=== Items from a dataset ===
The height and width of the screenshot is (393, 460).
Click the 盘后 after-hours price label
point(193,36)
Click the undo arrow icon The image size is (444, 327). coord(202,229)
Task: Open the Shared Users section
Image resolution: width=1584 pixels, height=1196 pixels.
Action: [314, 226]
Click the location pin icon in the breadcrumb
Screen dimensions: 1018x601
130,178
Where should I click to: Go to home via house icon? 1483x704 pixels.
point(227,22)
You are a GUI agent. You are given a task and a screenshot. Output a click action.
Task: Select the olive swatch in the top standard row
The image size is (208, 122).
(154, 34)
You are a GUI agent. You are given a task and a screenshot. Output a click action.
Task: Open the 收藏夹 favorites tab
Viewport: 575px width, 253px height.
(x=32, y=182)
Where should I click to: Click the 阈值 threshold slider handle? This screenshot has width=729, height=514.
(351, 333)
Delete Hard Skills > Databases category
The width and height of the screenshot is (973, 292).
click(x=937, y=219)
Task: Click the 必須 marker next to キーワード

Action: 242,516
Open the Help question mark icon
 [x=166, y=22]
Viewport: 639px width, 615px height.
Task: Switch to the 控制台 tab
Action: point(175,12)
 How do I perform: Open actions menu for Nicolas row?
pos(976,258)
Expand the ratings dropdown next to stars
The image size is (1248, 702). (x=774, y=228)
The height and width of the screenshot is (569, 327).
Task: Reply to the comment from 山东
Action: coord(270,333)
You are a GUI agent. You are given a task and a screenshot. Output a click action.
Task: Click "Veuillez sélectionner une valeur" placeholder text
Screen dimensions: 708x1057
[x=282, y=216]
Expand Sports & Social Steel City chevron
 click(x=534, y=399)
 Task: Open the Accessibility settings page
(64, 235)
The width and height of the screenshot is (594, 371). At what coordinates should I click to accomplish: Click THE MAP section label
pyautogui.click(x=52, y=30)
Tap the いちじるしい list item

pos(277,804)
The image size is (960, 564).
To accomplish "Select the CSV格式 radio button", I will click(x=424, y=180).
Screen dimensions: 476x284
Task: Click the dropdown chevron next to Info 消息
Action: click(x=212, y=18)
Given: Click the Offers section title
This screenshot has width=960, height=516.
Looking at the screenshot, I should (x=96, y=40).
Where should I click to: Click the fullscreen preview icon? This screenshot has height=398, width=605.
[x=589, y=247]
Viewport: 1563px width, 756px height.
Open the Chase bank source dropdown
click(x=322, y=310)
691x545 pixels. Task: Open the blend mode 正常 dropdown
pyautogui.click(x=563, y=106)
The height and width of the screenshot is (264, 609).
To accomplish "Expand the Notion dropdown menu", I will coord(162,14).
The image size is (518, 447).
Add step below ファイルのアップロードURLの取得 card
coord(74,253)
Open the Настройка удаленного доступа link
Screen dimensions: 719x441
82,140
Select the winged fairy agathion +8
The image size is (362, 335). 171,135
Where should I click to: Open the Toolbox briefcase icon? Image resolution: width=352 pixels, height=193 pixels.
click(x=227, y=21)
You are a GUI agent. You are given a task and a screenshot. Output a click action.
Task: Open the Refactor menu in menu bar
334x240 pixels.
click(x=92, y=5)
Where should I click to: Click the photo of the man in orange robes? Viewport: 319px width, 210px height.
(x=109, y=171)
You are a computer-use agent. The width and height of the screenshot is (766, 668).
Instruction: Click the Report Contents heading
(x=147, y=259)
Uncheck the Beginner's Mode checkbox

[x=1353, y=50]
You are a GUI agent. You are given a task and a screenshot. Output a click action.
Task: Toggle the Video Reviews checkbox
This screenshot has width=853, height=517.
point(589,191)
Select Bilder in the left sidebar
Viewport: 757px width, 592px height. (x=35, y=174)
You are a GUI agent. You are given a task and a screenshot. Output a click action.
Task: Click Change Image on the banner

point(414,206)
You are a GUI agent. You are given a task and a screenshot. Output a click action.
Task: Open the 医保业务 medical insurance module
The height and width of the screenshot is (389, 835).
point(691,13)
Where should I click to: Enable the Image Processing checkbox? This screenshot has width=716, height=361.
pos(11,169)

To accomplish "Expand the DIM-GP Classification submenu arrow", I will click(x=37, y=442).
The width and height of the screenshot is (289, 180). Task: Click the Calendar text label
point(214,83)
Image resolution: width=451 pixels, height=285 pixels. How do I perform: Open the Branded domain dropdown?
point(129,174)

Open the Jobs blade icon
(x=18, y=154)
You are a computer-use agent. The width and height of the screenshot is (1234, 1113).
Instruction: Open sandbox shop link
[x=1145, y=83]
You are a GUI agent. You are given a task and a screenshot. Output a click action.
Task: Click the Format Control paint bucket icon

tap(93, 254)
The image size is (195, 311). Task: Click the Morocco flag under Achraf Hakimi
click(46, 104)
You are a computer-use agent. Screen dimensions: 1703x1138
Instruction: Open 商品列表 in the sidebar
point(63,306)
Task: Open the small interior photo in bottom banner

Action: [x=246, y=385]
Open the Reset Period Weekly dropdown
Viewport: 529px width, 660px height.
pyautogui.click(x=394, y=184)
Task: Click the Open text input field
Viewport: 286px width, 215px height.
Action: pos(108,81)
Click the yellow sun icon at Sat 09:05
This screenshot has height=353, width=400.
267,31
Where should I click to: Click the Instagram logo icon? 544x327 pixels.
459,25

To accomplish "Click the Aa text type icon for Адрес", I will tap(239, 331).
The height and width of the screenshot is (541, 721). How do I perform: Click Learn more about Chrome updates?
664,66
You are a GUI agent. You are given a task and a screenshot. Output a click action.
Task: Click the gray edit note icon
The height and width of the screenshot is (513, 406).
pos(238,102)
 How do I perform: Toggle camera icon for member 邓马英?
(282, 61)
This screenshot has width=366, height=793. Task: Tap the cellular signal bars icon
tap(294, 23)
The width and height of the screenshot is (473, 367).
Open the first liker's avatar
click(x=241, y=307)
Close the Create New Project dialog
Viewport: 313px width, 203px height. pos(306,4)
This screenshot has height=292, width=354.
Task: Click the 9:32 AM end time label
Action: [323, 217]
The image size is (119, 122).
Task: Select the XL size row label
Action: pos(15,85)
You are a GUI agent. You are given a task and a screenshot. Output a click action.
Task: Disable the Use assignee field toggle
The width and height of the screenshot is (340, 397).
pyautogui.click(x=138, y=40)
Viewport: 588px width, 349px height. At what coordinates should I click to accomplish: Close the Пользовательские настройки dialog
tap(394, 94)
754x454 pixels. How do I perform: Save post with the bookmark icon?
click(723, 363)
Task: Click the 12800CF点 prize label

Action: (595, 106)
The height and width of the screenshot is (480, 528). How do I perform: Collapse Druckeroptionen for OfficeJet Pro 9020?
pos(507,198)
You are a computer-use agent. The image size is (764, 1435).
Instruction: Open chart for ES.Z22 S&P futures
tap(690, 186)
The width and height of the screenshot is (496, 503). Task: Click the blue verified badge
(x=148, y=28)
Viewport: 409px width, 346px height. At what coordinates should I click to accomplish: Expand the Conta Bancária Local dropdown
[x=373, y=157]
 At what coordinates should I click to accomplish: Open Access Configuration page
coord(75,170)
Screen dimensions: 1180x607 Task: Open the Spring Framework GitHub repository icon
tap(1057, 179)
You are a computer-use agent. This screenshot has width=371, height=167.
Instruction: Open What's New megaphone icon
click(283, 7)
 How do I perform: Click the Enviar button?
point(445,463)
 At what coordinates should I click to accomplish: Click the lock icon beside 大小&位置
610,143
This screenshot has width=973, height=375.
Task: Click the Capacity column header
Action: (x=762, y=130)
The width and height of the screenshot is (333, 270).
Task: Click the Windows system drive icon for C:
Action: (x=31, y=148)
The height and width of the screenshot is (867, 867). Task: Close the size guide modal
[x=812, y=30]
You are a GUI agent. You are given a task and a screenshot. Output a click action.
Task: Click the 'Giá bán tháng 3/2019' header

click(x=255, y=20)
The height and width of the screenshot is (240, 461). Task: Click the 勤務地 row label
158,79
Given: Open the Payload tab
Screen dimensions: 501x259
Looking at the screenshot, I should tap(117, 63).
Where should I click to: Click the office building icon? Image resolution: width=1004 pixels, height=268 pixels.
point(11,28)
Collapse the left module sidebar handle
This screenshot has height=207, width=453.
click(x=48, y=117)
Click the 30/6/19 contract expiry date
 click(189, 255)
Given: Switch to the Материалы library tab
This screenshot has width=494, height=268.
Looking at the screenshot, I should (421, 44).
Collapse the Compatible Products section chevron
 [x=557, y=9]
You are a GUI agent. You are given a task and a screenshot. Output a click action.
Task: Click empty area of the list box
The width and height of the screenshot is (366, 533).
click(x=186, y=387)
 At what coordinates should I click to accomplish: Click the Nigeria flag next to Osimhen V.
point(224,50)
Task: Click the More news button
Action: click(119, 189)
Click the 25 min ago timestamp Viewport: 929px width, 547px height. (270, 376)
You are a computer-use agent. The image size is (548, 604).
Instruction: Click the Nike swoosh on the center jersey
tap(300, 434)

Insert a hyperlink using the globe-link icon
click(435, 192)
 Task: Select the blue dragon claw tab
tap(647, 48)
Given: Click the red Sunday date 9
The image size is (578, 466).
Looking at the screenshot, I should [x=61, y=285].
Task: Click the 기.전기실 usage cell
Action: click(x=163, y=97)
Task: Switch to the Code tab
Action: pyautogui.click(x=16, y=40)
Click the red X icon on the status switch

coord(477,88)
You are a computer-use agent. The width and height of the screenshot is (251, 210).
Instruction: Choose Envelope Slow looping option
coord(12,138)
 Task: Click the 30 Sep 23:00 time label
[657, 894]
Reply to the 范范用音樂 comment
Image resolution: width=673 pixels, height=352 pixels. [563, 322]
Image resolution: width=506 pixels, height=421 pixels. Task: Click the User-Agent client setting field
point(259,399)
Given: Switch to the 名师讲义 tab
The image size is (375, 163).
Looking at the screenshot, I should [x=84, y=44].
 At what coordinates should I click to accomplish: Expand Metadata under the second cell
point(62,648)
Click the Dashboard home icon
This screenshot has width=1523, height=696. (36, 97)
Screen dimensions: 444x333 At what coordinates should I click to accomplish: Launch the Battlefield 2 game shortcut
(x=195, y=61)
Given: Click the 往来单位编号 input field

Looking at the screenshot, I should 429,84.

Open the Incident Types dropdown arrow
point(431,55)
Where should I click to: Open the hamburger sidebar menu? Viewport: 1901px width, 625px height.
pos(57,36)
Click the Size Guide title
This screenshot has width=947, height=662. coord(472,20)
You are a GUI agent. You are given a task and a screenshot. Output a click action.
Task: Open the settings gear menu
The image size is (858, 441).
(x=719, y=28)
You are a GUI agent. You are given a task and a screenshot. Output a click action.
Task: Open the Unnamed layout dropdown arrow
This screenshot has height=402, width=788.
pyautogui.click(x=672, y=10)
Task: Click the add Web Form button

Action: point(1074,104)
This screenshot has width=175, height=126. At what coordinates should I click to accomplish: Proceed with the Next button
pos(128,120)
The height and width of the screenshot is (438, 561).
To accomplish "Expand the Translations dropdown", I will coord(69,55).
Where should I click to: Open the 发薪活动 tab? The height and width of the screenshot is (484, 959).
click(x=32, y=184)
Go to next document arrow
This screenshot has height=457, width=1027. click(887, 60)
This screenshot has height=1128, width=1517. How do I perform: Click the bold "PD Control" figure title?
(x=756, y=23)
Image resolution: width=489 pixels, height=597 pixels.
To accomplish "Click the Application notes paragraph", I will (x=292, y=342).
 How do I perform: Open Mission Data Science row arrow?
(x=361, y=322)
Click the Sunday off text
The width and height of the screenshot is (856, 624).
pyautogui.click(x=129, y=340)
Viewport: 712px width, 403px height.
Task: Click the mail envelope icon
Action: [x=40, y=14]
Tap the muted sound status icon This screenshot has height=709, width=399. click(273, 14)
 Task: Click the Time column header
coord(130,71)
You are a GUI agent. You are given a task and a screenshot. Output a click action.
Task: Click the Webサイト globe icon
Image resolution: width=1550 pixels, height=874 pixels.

=== Task brief ===
Please make an exact copy of the lines above from the line with "Task: Click empty area of the list box" through the line with "Given: Switch to the 名师讲义 tab", both ends included.

=== Task solution ===
Task: Click empty area of the list box
The width and height of the screenshot is (366, 533).
click(x=186, y=387)
 At what coordinates should I click to accomplish: Click the Nigeria flag next to Osimhen V.
point(224,50)
Task: Click the More news button
Action: click(119, 189)
Click the 25 min ago timestamp Viewport: 929px width, 547px height. (270, 376)
You are a computer-use agent. The image size is (548, 604).
Instruction: Click the Nike swoosh on the center jersey
tap(300, 434)

Insert a hyperlink using the globe-link icon
click(435, 192)
 Task: Select the blue dragon claw tab
tap(647, 48)
Given: Click the red Sunday date 9
The image size is (578, 466).
Looking at the screenshot, I should [x=61, y=285].
Task: Click the 기.전기실 usage cell
Action: click(x=163, y=97)
Task: Switch to the Code tab
Action: pyautogui.click(x=16, y=40)
Click the red X icon on the status switch

coord(477,88)
You are a computer-use agent. The width and height of the screenshot is (251, 210).
Instruction: Choose Envelope Slow looping option
coord(12,138)
 Task: Click the 30 Sep 23:00 time label
[657, 894]
Reply to the 范范用音樂 comment
Image resolution: width=673 pixels, height=352 pixels. [563, 322]
Image resolution: width=506 pixels, height=421 pixels. Task: Click the User-Agent client setting field
point(259,399)
Given: Switch to the 名师讲义 tab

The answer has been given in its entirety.